Indian businesswoman & Philanthropist

Shukla Bose is the founder and CEO of the Parikrma Humanity Foundation, a nonprofit organization that runs English-medium schools for under-privileged children in Bangalore, India. She volunteered with Mother Teresa at Missionaries of Charity for 7 years.

== Career ==
Shukla began her career as a teacher in a convent school in Kolkata, and she later moved on to work at an army school in Bhutan.

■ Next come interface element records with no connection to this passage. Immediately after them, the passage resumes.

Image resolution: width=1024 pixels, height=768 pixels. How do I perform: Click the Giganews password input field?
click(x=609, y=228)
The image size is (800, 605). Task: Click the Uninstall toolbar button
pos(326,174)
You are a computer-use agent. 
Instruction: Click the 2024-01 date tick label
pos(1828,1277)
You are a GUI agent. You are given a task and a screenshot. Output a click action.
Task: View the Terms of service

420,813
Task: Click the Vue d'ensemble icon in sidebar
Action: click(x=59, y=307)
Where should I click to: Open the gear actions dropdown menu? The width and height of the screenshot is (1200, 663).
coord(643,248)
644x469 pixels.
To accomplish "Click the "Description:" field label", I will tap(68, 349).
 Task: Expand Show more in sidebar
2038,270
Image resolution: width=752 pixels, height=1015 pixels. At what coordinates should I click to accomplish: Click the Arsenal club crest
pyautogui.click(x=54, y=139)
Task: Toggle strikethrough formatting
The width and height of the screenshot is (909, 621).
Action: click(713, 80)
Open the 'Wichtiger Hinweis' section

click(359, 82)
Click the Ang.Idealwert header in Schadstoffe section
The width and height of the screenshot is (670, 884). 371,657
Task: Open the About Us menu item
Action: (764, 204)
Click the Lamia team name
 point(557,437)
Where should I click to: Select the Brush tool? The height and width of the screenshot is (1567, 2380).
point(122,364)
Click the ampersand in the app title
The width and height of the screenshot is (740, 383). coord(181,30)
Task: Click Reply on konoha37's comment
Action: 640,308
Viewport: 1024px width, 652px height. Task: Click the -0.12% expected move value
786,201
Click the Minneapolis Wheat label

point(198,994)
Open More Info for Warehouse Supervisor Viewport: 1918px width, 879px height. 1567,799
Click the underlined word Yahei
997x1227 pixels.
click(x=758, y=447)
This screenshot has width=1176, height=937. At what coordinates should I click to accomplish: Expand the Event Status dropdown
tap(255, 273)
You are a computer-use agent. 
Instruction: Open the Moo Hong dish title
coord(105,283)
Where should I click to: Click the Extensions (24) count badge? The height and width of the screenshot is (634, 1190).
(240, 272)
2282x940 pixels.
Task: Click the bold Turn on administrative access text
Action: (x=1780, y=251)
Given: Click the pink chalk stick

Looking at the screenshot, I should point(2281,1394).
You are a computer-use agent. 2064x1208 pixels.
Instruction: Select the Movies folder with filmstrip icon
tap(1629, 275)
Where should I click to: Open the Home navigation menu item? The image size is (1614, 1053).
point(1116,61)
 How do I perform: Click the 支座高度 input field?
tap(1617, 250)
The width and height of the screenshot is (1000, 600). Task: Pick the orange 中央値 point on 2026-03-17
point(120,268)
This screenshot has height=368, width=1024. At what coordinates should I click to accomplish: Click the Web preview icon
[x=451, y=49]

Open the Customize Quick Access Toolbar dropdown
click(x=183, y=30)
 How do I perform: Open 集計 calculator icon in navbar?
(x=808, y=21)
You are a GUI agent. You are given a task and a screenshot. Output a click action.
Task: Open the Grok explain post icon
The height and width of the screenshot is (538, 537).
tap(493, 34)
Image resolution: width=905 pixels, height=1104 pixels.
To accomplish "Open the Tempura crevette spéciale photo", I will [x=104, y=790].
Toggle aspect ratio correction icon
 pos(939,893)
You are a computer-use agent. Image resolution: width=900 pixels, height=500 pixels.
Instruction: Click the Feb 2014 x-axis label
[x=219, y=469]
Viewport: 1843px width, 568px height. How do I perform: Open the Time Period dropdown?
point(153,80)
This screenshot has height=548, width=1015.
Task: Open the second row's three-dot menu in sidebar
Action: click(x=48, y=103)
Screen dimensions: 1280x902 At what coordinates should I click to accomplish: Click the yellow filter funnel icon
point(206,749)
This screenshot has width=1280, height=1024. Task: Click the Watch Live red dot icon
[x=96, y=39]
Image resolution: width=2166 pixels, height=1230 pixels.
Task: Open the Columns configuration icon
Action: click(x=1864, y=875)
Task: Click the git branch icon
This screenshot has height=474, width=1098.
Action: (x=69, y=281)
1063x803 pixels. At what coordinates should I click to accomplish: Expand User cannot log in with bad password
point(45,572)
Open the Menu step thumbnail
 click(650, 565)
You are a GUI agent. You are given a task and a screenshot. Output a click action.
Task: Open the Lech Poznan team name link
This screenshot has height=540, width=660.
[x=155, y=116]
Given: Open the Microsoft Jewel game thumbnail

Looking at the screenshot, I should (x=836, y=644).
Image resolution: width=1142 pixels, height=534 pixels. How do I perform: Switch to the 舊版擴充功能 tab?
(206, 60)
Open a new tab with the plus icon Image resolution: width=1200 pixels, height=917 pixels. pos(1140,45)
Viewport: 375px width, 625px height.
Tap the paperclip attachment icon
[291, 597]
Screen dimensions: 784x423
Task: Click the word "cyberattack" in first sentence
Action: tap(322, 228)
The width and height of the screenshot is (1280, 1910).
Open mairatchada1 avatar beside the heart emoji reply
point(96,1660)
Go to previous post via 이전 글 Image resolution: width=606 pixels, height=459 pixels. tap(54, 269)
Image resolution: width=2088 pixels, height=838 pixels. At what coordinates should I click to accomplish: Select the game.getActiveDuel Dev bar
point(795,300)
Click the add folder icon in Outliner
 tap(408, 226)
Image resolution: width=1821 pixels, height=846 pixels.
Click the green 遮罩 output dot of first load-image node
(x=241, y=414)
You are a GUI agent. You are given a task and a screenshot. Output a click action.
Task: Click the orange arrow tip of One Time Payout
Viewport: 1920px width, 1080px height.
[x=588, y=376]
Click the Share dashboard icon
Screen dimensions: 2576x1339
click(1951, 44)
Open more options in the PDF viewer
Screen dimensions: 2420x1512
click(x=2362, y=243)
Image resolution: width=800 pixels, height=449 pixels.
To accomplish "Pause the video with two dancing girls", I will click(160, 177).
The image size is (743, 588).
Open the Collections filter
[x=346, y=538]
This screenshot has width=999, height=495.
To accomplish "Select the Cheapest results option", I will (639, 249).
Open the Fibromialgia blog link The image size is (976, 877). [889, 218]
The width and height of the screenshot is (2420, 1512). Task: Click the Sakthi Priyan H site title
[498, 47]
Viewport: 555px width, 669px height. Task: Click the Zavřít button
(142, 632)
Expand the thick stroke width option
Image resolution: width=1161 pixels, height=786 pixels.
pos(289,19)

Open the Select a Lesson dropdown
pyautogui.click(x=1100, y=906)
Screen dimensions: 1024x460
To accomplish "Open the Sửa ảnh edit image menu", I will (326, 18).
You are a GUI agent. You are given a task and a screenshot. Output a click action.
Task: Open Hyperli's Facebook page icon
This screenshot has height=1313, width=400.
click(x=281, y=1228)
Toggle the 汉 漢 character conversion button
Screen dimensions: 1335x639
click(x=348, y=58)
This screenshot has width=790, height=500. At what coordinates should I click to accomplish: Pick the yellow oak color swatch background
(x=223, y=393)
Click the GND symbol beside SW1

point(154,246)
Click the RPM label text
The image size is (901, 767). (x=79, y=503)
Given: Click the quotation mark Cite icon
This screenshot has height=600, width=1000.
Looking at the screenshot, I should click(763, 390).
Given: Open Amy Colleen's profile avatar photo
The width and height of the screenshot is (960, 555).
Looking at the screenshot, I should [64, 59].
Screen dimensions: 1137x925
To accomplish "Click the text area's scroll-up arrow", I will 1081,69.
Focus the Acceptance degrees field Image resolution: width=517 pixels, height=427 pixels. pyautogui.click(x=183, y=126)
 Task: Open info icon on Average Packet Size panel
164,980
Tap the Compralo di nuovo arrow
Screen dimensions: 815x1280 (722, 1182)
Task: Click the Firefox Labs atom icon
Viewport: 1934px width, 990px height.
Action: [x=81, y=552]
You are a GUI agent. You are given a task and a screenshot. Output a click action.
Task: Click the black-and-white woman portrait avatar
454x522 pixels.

She then worked with the Oberoi Group, and afterwards as the managing director of Resort Condominiums India (RCI (company)). However, as she approached her mid-30s, she began to question what impact she could make in life. She admits, "by 1997, I was doing something bizarre, looking at obits and writing my own too, trying to understand from other people’s lives what leaves behind an impact."

In 2000, she accepted an offer to run a multinational NGO for children, and started their Indian operations. Within two years of applying her leadership and institution-building skills there, she felt inspired to start an NGO of her own.

Shukla Bose spent 26 years in the hospitality industry before giving up her CEO position to begin Parikrma in 2003. Simon Winchester, then a correspondent for The Guardian, recalled: Shukla "was [in 1971] a guest-relations assistant at [ Grand Hotel (Kolkata) ]. She became something of a den mother to us rather bewildered group of outsiders [foreign correspondents], helping us with all manner of the minor problems that anyone travelling in India [in 1971] would inevitably encounter."